Parliamentary State Secretary Uwe Beckmeyer underlines the importance of the topic for the industry in his greeting words, "protecting our marine environment requires the co-action of all stakeholders in the maritime industry. I therefore warmly welcome the DEERBERG-SYSTEMS initiative to bring experts of shipping companies, waste management companies, ports, and shipyards together in one place to jointly discuss new shipbuilding concepts and how to make the operation of vessels more environmentally friendly. Previous workshops organized by DEERBERG-SYSTEMS in Miami in 1992 and Hamburg in 2002, have already provided important recommendations. The Federal Ministry for Economic Affairs and Energy contributes to achieving these environmental goals by implementing programs such as the “Maritime Technologies of the next Generation” as part of its research funding.

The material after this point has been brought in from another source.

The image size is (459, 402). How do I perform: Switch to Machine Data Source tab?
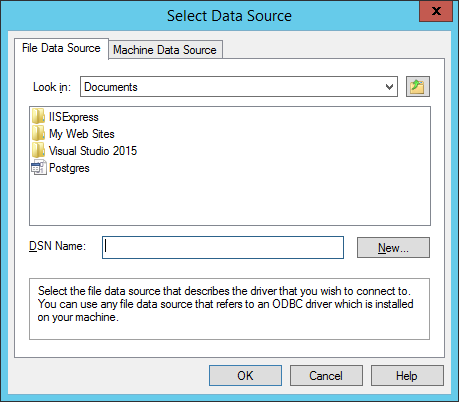tap(165, 50)
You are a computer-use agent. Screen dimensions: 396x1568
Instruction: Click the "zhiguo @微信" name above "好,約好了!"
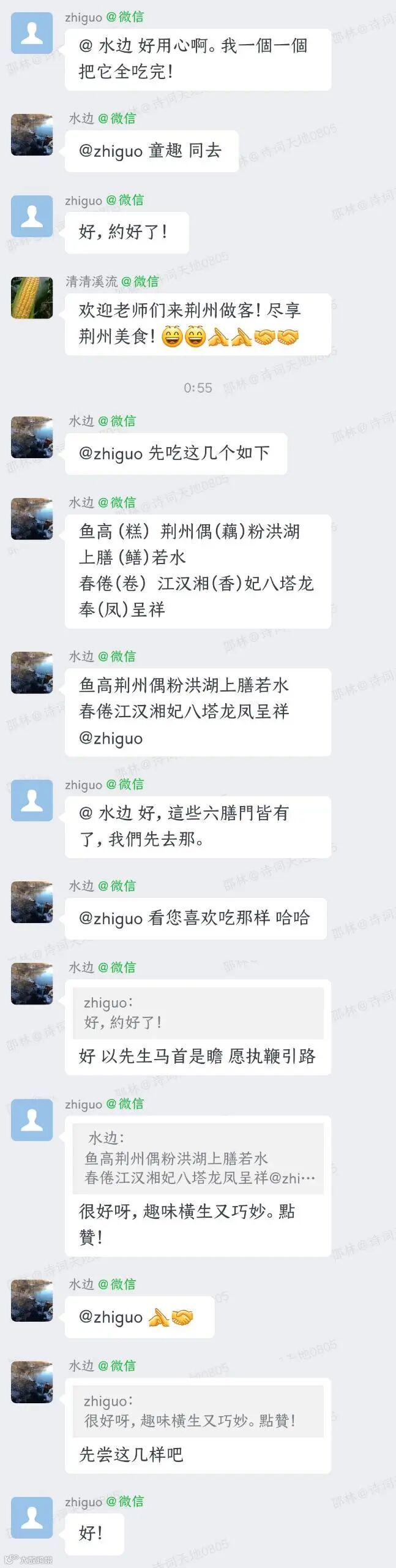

In addition, programs run by the KfW banking group facilitate the financing of environmental investments in shipyards and ships."
Jochen Deerberg, Owner & CEO of DEERBERG-SYSTEMS sets the stage for the discussion in his introduction outlining that today´s environmental consciousness, legislation, ship owners own initiatives and further developed technology induce the ship owners and shipyards to install a high standard, sustainable and flexible Waste Management Systems on board. "A cruise ship will be operating for 30 to 40 years and must be totally flexible in handling the Waste Management Process onboard. With the new level of our DEERBERG MULTI PURPOSE WASTE MANAGEMENT SYSTEM FLEX (MPWMS® FLEX) a ship is able to operate and combine three basic scenarios to address these needs“, Deerberg refers to his newest and most flexible technology. Based on a 3,000 pax ship the new system could save 2,700 tons CO2, 720 trees or supply energy for 180 family homes each year, lowering the operating costs by 100,000 Euro.
Addressing the environmental needs is a challenge and a chance for the industry. That is the main message from the discussion among cruise lines, ship yards, ports and recycling companies. Monika Griefahn, Chief Sustainability Officer at Germany’s AIDA Cruises refers to actions already taken by AIDA on ships like AIDAmar: "AIDA has joint forces with Deerberg at an early stage to develop a single line incinerator instead of two, gaining space to add additional recycling and storage components.”
Build at Papenburg’s Meyer Werft the ship for AIDA Cruises were one of the first to address the needs of the future. "We are happy to have such strong suppliers in our backyard giving us the power to be a market leader in the cruise industry,” said Ralf Sempf, Supply Chain Manager at Meyer Werft. On the land side ports and recycling companies in Germany are ready to take their part in the process.
“In the past years we invested in logistics and infrastructure of our port and with our new cruise terminal to be completed in 2015 we will set new standards," said Wolfgang Hurtienne, Managing Director at Hamburg Port Authority. Hamburg is ready for the new system options and recyclers like the Eckelmann-Gruppe are welcoming the extensive options for efficient sorting onboard.
"Clean sorted materials are the base for a better recycling on land and can even generate revenue for the cruise lines,” said Christoph Buss.